7. Software, subscriptions, and tools
The tools that keep a modern business running are deductible, from accounting and design software to project management platforms, stock image libraries, and cloud storage. Annual subscriptions, one-off app purchases, and professional online tools all qualify when used for the business. These small recurring costs are easy to forget precisely because they leave your account quietly each month, so a review of your statements before filing usually surfaces several.
8. Professional services and fees
Fees paid to accountants, bookkeepers, lawyers, and consultants for business matters are deductible, as are the costs of tax preparation for your business return. Bank charges on a business account, payment processing fees, and merchant service costs also count. Because these are directly tied to running the business, they reduce profit dollar for dollar.
9. Education and professional development
Courses, certifications, books, and conferences that maintain or improve the skills you use in your current business are deductible. The key limitation is that education qualifying you for a new trade or profession generally does not count, so a graphic designer learning advanced design techniques can deduct the course, while the same person training to become a nurse usually cannot.
10. Marketing and advertising
Everything you spend to attract customers is deductible, including website hosting and domain costs, online ads, printed materials, business cards, and the fees paid to freelancers who create marketing content for you. For many service businesses, advertising is both a growth engine and a reliable deduction, so tracking it carefully serves two purposes at once.
11. Travel and lodging for business trips
When you travel away from your tax home for business, airfare, hotels, rental cars, and a portion of meals are deductible. The trip must be primarily for business, and you should keep an itinerary and records showing the business purpose. Personal days added to a business trip do not disqualify the business portion, but they cannot themselves be deducted.
12. Business meals
Meals with clients, prospects, or collaborators where business is discussed are generally deductible at a set percentage, commonly half of the cost.
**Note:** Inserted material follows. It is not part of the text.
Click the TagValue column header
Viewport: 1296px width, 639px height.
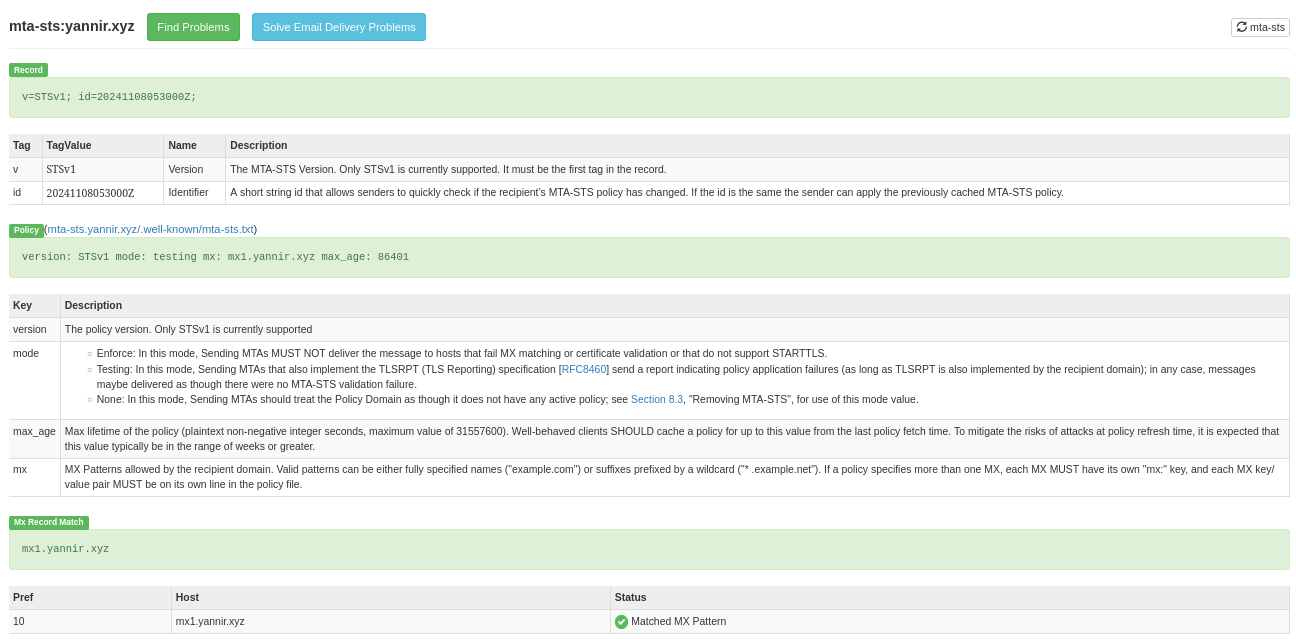[x=69, y=145]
Keep a note of who you met and the purpose. This is not a licence to deduct every lunch, but genuine business meals are a legitimate and frequently missed expense.
13. Supplies and equipment
Consumable supplies used within the year are fully deductible, while larger equipment purchases can often be expensed immediately under first-year expensing provisions rather than depreciated over many years. This means a laptop, camera, or piece of machinery bought for the business may be deductible in full the year you buy it, which can dramatically reduce a profitable year's tax.
14. Startup costs
Expenses incurred before your business officially opened, such as market research, initial advertising, and professional setup fees, can be partially deducted in your first year with the remainder amortised over time. New business owners frequently overlook these because they were spent before any income arrived, yet they are genuinely deductible.
15. Bad debts and refunds
If you use accrual accounting and previously reported income you were never paid, you may be able to write off the genuine bad debt. Refunds you issue to customers also reduce your taxable revenue. These situations are less common for cash-basis freelancers but matter for growing businesses that invoice on terms.
Keep clean records all year
The single habit that unlocks every deduction on this list is consistent record-keeping. Separate business and personal finances with a dedicated account, log expenses as they happen, and store digital copies of receipts. When filing season arrives you will claim more, worry less, and be far better prepared if questions ever arise. To estimate what you might owe after deductions, try our income tax calculator and self-employment tax guide.
Frequently asked questions
Can I deduct expenses if I work from home part-time? Yes. If a portion of your home is used regularly and exclusively for business, you can claim a home office deduction prorated to the business-use percentage, or use the simplified square-footage method.
Do I need receipts for every deduction? Keep records for everything you claim. Bank and card statements, invoices, and a mileage log are usually sufficient, but retaining receipts for larger purchases is strongly recommended in case of an audit.
Can I deduct health insurance if I am self-employed? Often yes, as an adjustment to income for yourself and your family, provided you are not eligible for coverage through an employer or a spouse's plan during those months.